Я готов был пообещать Вале, что продам этот кирпичик, да и всегда буду продавать хлеб, когда бы она ни попросила. Я даже решил выдать ей свою тайну, что люблю со. Но вдруг стало совестно, и что-то заупрямилось во мне, и я сказал, что умоляю ее покончить с хлебными шахер-махерами, иначе не миновать тюрьмы.
– Не за меня ты боишься. Ты думаешь, если б тебя посадили, я бы не помогала тебе? Я бы носила передачи каждую субботу. А вообще-то... кто не признается, того не посадят. Меня пытай – я не признаюсь!
– Врать не буду – не хочу сидеть. И передачи твои не нужны. Ты здесь без меня гулять будешь. Пропаду из-за этого. И потом пойми... Люди в голоде, и везде хлеба в обрез. В нашем бараке, например. Да что доказывать? Ленинград вымирает от голода.
– Это одни слова. Кто что может, то и берет.
– По-твоему, горновые тащат с завода чугун?
– Тащат.
– Многотонными ковшами?
– На все находятся покупатели. Мы только не знаем, с кем доменщики торгуют налево.
– Если бы все таскали, всю бы страну давно растащили и распродали.
– Нашу страну не больно растащишь. Самая богатая на свете. В тыщу лет не растаскать.
– Почти весь народ на своей работе ничего не ворует, В большинстве люди честные. И ты никогда не убедишь...
– Как наш директор говорит, ты «как тот хохол упэртый».
– Пусть упэртый. Против совести не хочу поступать.

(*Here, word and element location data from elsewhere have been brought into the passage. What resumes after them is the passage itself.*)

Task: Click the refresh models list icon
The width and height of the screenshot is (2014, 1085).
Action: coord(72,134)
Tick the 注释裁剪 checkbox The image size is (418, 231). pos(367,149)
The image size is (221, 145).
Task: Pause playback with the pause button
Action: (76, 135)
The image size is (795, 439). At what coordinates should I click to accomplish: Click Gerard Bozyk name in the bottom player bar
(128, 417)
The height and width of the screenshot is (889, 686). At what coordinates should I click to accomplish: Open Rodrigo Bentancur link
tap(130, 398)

– Поступают смелые, трусы берегут шкуру. Я глупышка... Навязывалась за тебя замуж. Маму подготавливала. Презираю себя. Кто любит, хоть что выполнит. В школе отбоя не было от влюбленных, и теперь не меньше. Инженер с проката, интересный, цыганские кудри, проходу не дает, офицеры из преподавателей танкового училища, курсанты... Ты худой, бледненький, но я ни с кем, кроме тебя, не встречаюсь.

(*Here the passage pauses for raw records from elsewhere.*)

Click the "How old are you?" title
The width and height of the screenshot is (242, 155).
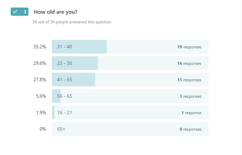coord(55,12)
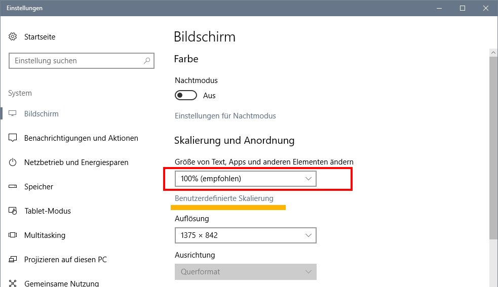Click the Bildschirm monitor icon
This screenshot has height=287, width=498.
[13, 114]
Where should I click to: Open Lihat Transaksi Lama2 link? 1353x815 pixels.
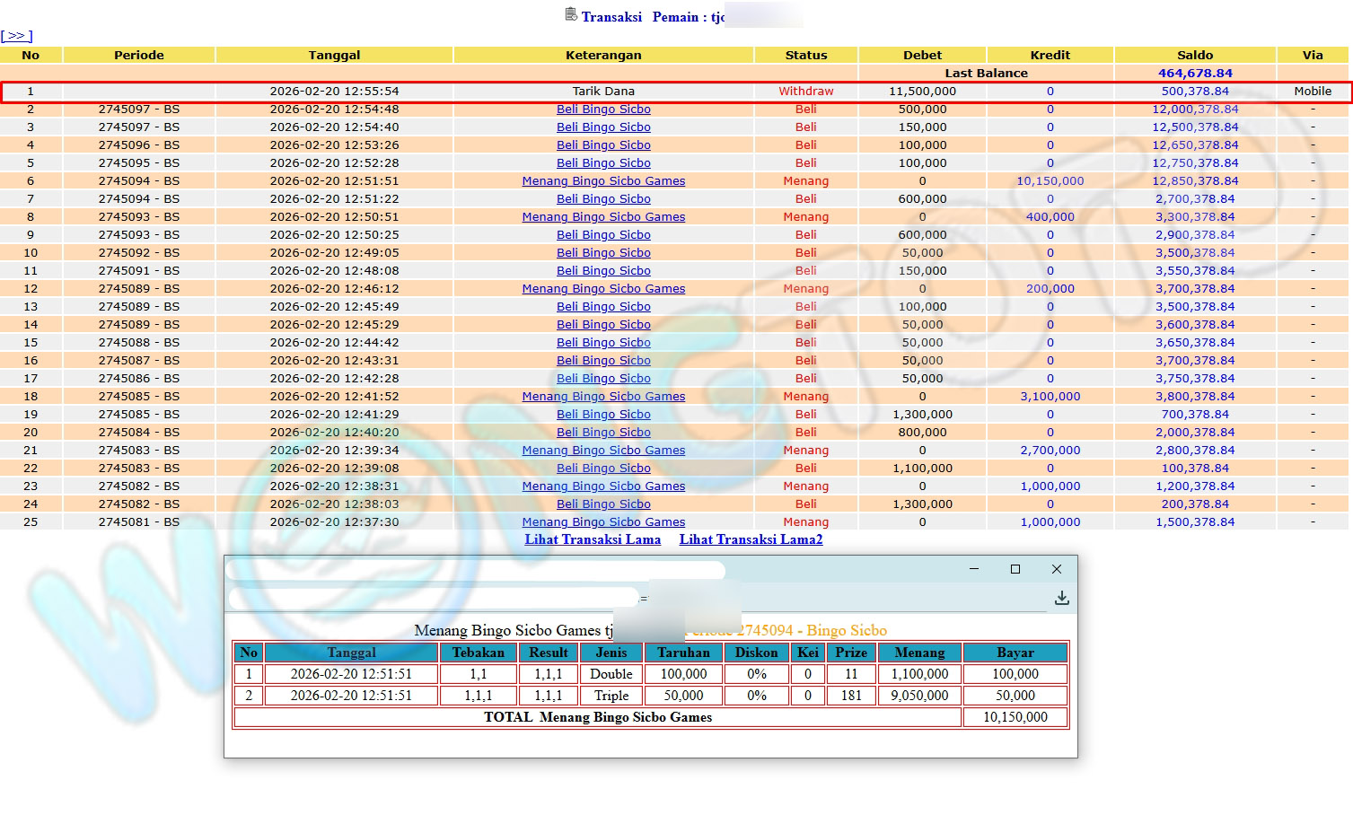pos(751,539)
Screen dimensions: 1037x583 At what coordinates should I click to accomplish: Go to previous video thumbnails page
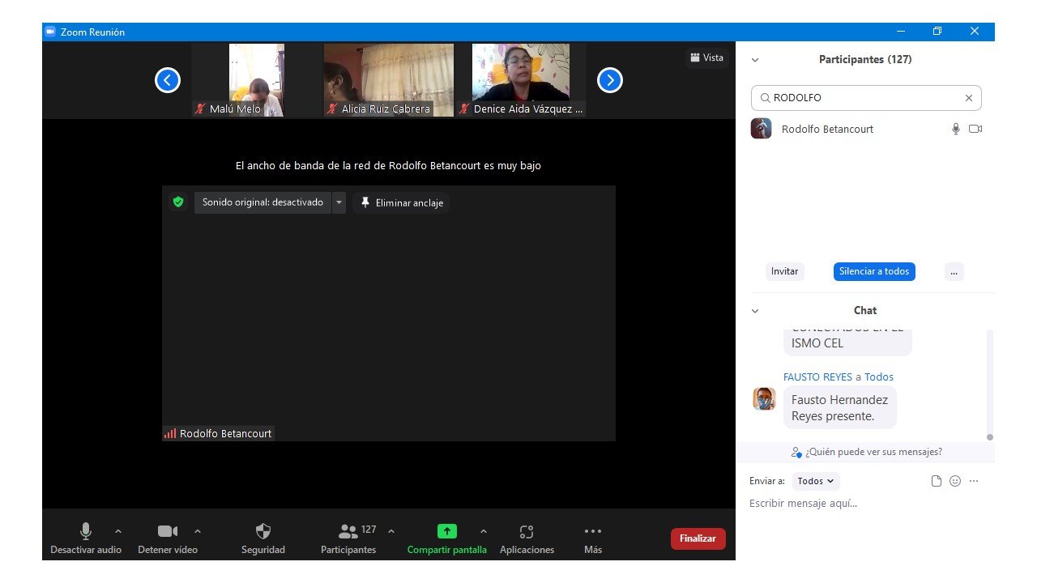click(x=168, y=80)
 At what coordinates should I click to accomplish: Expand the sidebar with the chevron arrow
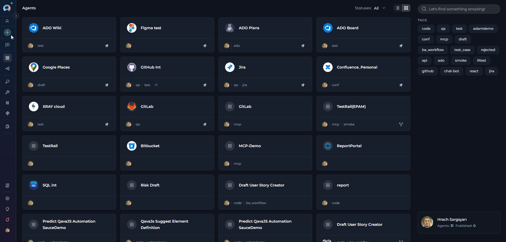tap(16, 16)
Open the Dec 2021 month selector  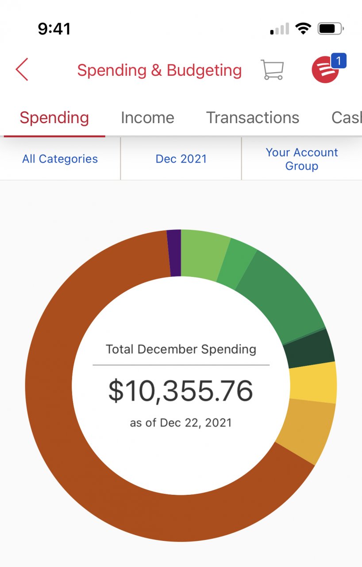[181, 159]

– А ты ведь, Валька, жестокая. Разве я пожелал бы тебе колонию из-за тряпок? Девушки посылают своих парней на фронт, в общем-то на верную смерть, – это действительно люди! А чтоб ради тряпок...

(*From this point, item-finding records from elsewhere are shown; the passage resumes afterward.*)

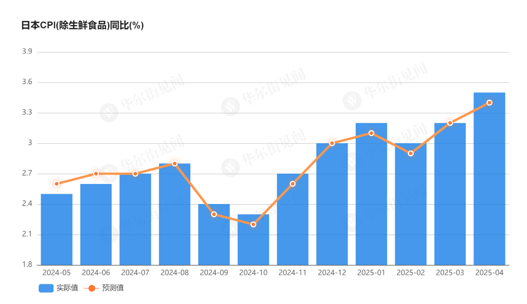Click the blue legend color swatch
The image size is (527, 304).
tap(46, 288)
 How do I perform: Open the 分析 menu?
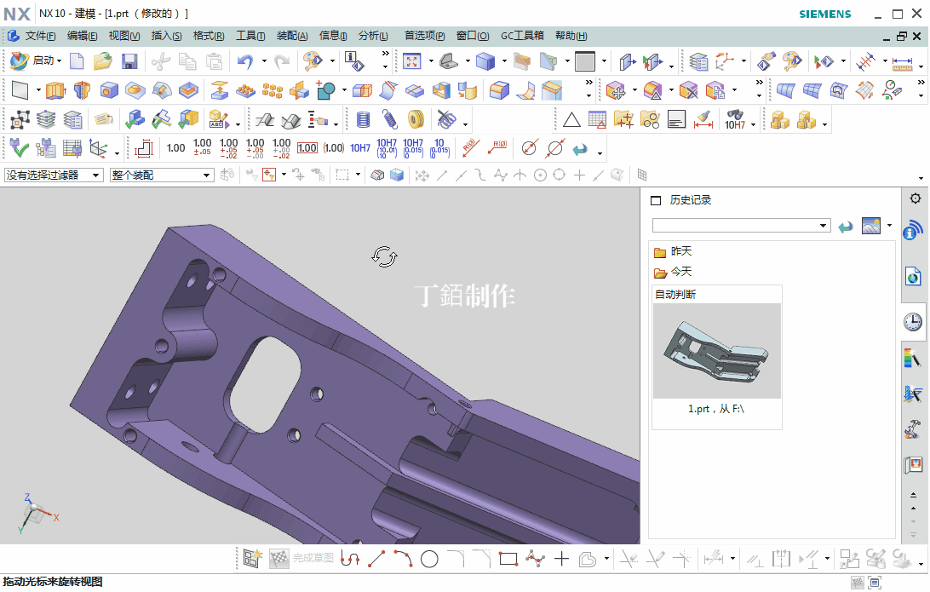pyautogui.click(x=373, y=35)
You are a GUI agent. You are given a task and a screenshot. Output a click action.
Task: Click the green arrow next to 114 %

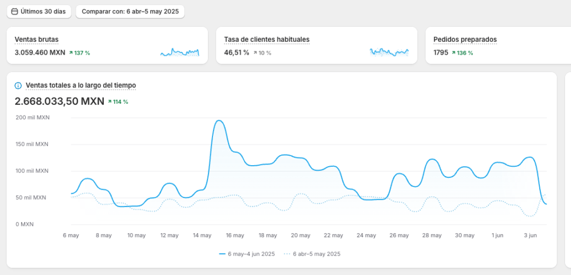[110, 102]
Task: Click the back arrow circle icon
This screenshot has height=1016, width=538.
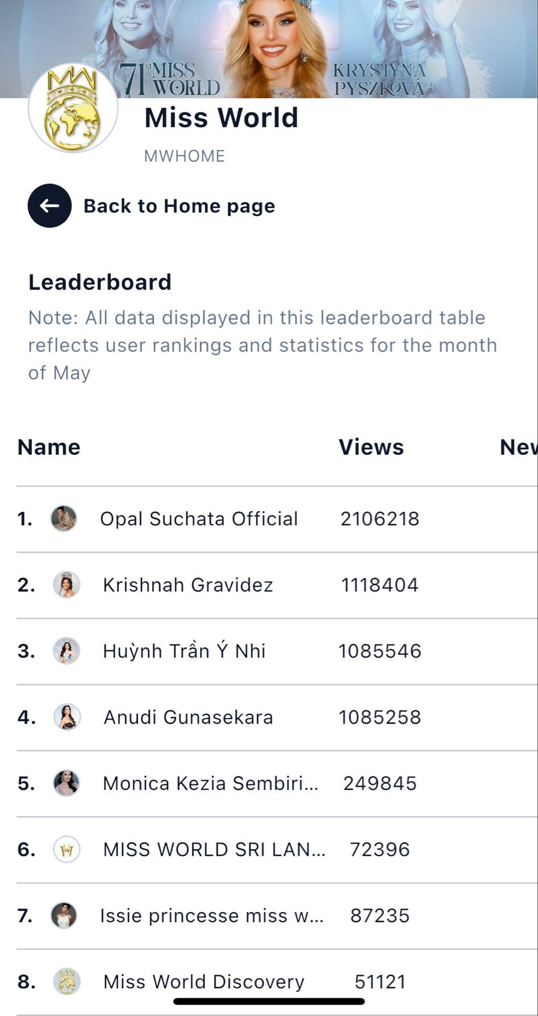Action: click(x=49, y=206)
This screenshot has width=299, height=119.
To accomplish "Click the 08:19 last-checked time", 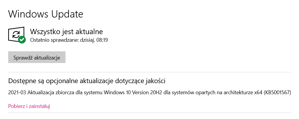I will (102, 40).
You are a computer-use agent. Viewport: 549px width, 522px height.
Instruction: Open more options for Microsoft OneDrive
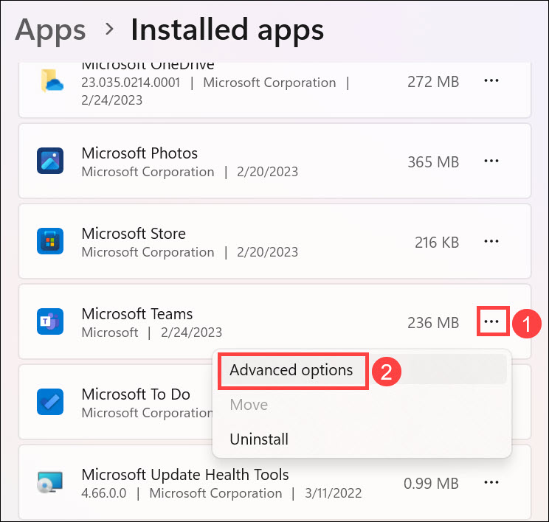491,81
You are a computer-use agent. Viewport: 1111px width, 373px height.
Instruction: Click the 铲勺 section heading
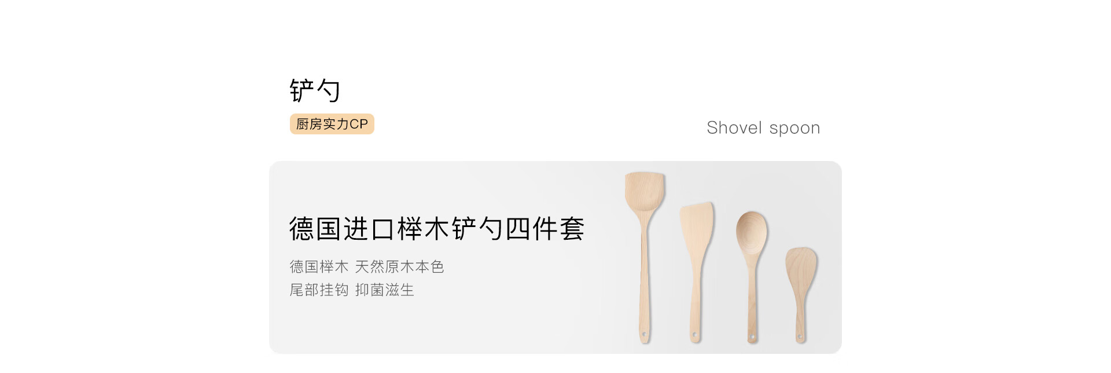(315, 90)
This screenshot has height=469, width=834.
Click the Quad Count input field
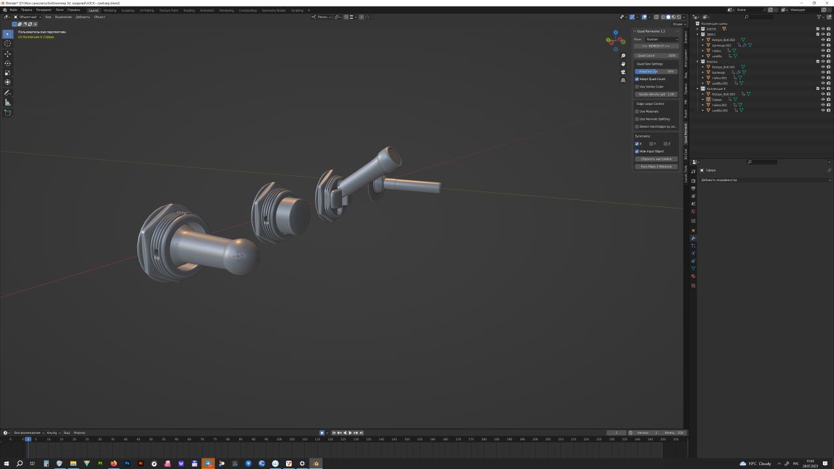tap(656, 55)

– Высказался? Мало. Давай еще высказывайся. Ну, что? Высказывайся, высказывайся.
Валя ходила по комнате, изредка косилась на меня. Встала перед пологом, за которым капала в таз вода из умывальника. Задумалась, полузапрокинув голову, и внезапно заплакала. Я подошел к Вале со спины, коснулся пальцами плеча. Робость была не оттого, что я боялся Вали, а оттого, что жалость к ней заполнила всю душу. Я коснулся пальцами и другого плеча Вали. Ожидал новых попреков. Неожиданно она прикрыла мои пальцы своей ладошкой. Я оторопел: она принялась каяться, что забывает о чужих горестях и заботах, что научилась «хапать барахло», что, хоть я и нравлюсь ей, она зачастую еле удерживается от свидания с кудрявым инженером или с кем-нибудь из офицеров и курсантов летного училища, что иной раз в отношениях со мной ей чудится что-то детское, несерьезное.